Knight's Tour?
O.K, I'm real lame at Mathematics, so when I searched about this I didn't understand any of the "Squiggle... etc " stuff.
I thought I'd try The "Knight's tour Problem", and thought I'd "thought up" a simple algorithm for it.
After Much Hair pulling, and waiting whilst my code never turned out a "Tour"
I 'coded it again', Now it gives me lots of Tours real quick for an 8*8 board.
However it doesn't seem to solve the Tour for a 4 x 4 Board.
Is this because my code is really bad? Or is their no "Knights Tour" for a 4 * 4 board ?
Also My algorithm is basically this:
Pick any Square on the board.
Make it the Root Node of a Tree .
Recursively add all the possible moves from this spot to the tree.
Finish when all possible nodes have been added.
Any Node in the tree with a certain depth will be a solution.

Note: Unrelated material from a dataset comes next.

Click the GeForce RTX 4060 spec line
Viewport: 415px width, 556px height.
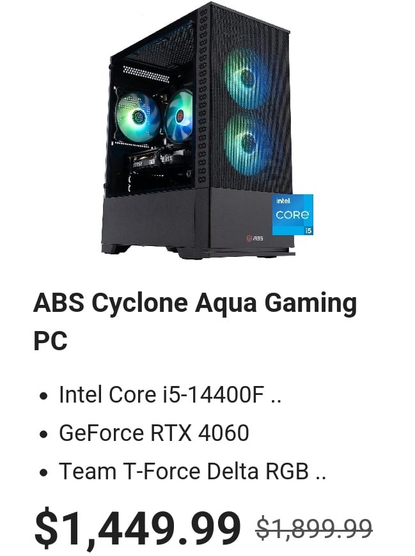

Moves with least choices of nect Move are always added first.
Is that right?
I mean I've been reading webistes over and over, and can't follow the:
'Advanced mathemtical symbolism'
> Also My algorithm is basically this:
> Pick any Square on the board.
> Make it the Root Node of a Tree .
> Recursively add all the possible moves from this spot
> to the tree.
> Finish when all possible nodes have been added.
> Any Node in the tree with a certain depth will be a
> solution.
> Moves with least choices of nect Move are always
> added first.
I don't know about the last step but unless there is a flaw in your implementation, this algortithm should find all possible solutions. It may be the case that there is no solution on a 4 x 4 board. I don't know for sure.
When I Google
knight's tour on 4x4 board
I find the second one down says
leapers
There is no closed tour for a (1,2) leaper [knight] on a 4 xn board. 2. There is
no open tour for a (1,2) leaper on a 4x4 board. 3. There is no open tour ...
www.mathpuzzle.com/leapers.htm - 17k - Cached - Similar pages
Sure sounds to me like there is neither an open nor a close tour on a 4x4 board.
Of course, real mathematicians don't believe random posts on a web site in any way constitute a proof, but you might want to take a look anyway.